Problem description
Count the lines in the entries below that contain the string "This", matching case exactly, and reply with only that number.

Records shown

━━━━━━━━━━━━━━━━━━━━

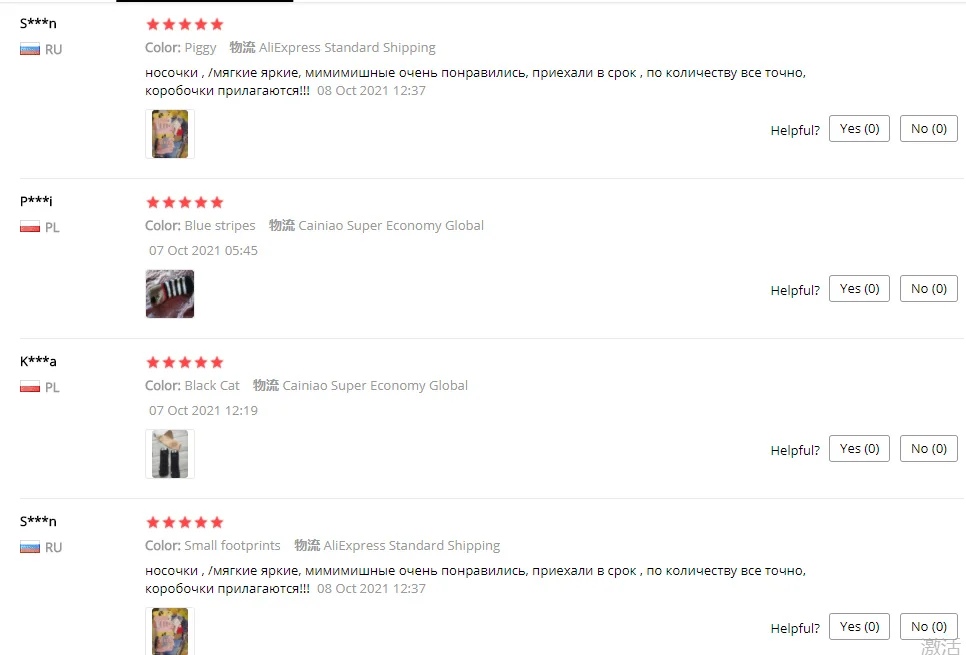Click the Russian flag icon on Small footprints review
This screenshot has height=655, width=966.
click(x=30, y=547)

━━━━━━━━━━━━━━━━━━━━

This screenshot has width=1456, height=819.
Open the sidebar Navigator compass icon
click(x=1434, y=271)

━━━━━━━━━━━━━━━━━━━━

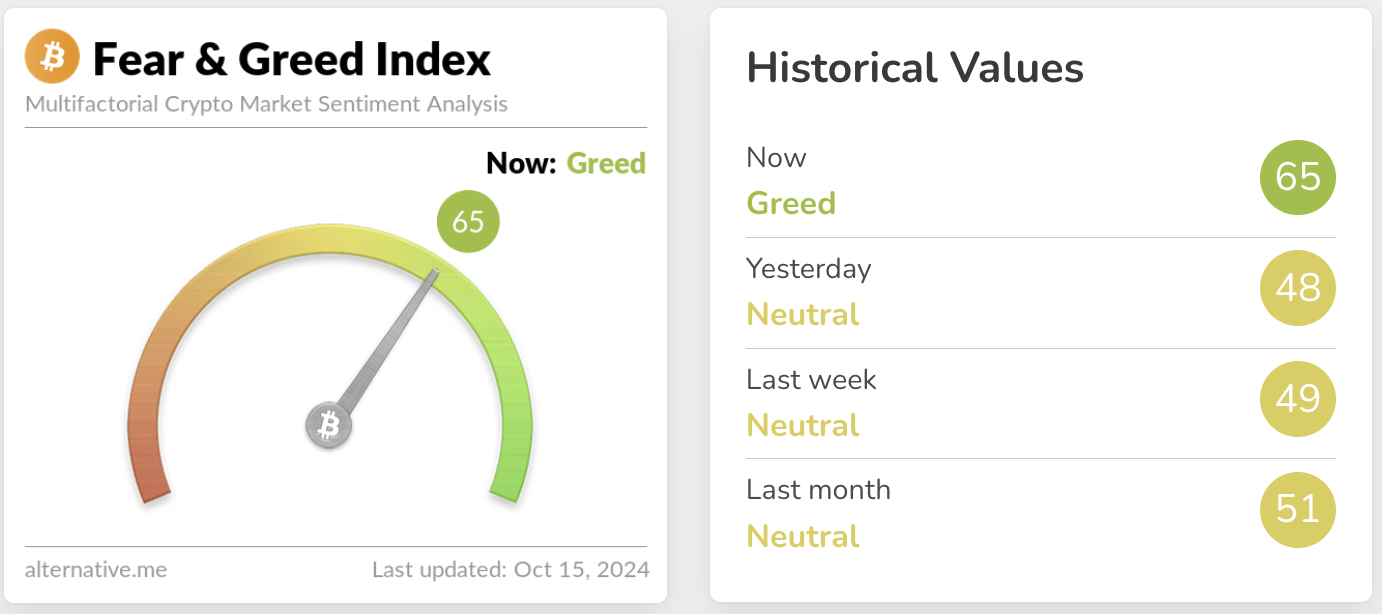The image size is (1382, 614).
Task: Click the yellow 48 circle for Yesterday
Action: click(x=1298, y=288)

━━━━━━━━━━━━━━━━━━━━

Answer to the exercise
2